There are three key reasons why the equity markets probably don’t care much.
1. Whoever wins, the independence of the Bank of England’s Monetary Policy Committee looks secure. Therefore the key driver of interest rate policy is unlikely to be affected by the vote.
2. About ¾ of the earnings of FTSE 100 companies are now made overseas, so domestic political developments are only likely to be felt at the lower end of the markets, which of course account for a relatively small proportion of its total market capitalisation.
3. Despite the political scaremongering, only two elections since 1970 have had a significant impact on the stock market. The 1974 election (which led to a hung parliament) sent the UK stock market 22% lower in the month after the vote, and the 1992 election, which saw a surprise Conservative victory boosting the market by 14% in the first month. Neither had significant long term effects.

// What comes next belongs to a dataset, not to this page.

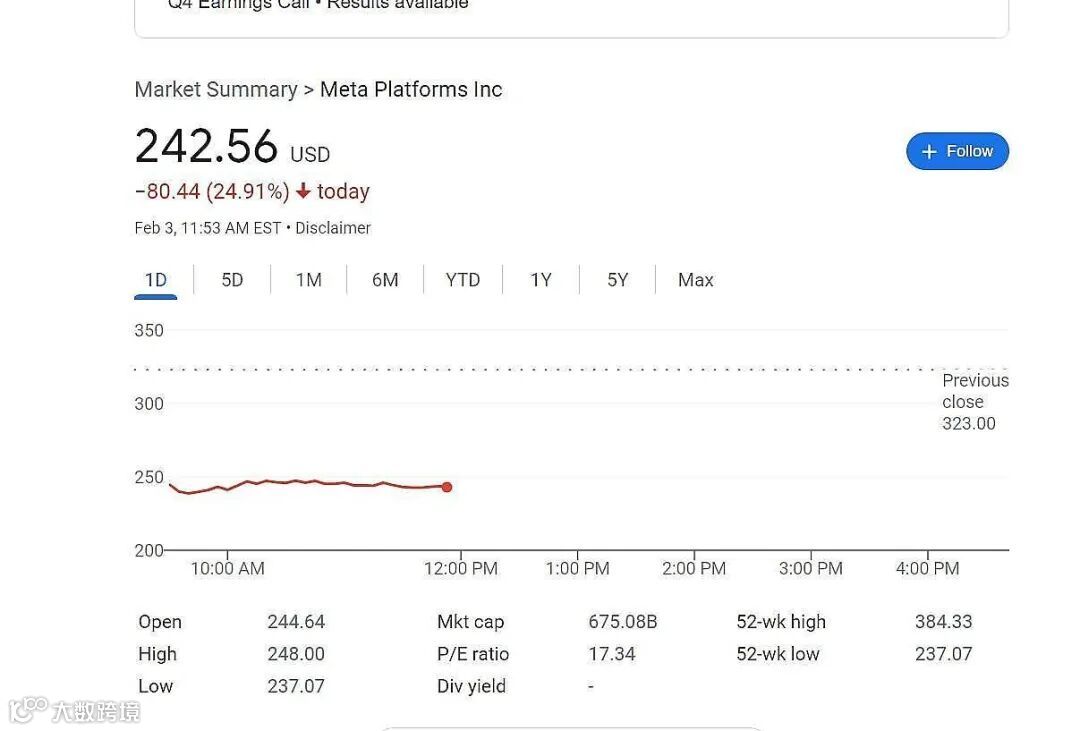The height and width of the screenshot is (731, 1080).
Task: Go to Market Summary breadcrumb
Action: 216,89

The fixed income markets, particularly Government bonds, could be a completely different matter, hypnotised as they are by the public finances. All parties agree on the need to reduce the deficit but there is less agreement on balance between spending cuts, tax rises, or the speed of response required. The Conservatives favour rapid spending cuts, although they would probably also implement some tax rises, probably VAT, as well. Labour has said it believes spending cuts should wait until the recovery is more secure.

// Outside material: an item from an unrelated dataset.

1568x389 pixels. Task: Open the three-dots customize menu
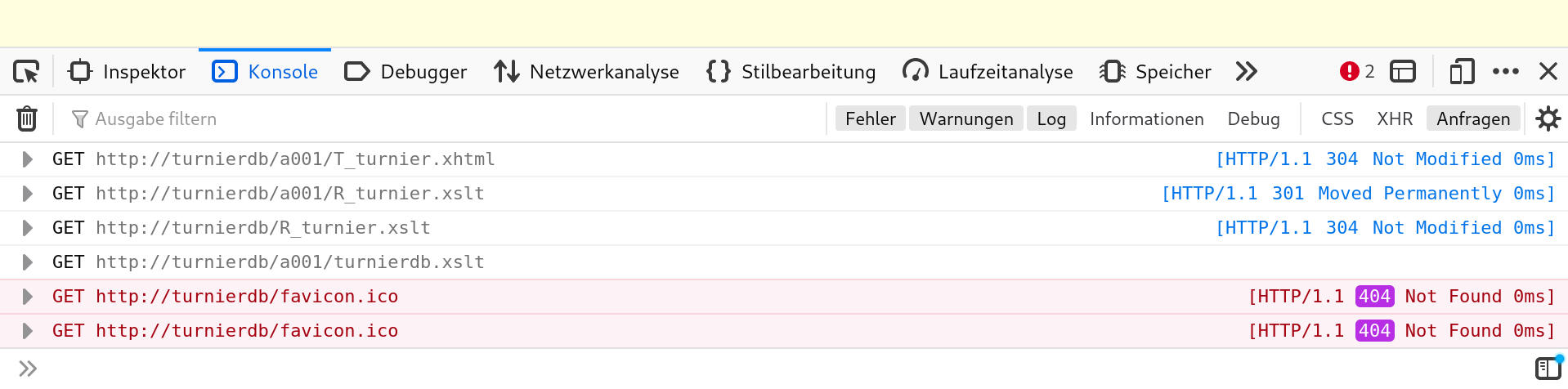tap(1506, 72)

The bond markets would probably prefer a decisive Conservative win, because this would make it more likely that the UK’s AAA credit rating would be protected. Their proposed faster action and a focus on spending cuts would probably ensure that interest rates were able to stay lower for longer too.

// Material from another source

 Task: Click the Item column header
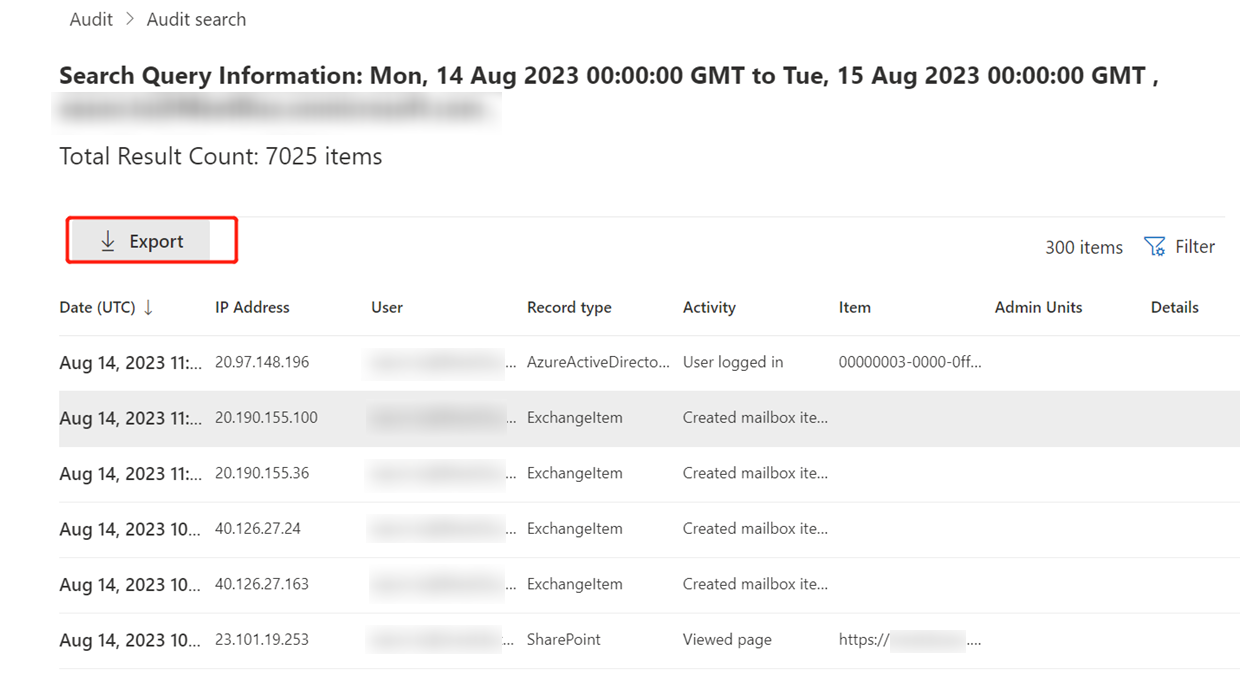tap(855, 307)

Although Labour’s response would be slower, the effect may not be too drastic as they have a medium term commitment to reducing the deficit. Even a hung parliament would not necessarily be a disaster because the Lib Dems attitude to deficit reduction is pretty robust too.
However, if the market starts to suspect that the deficit is not under control, it can move aggressively to punish weak actions, or a weak Government. If that one starts to roll, the momentum may be difficult to stop.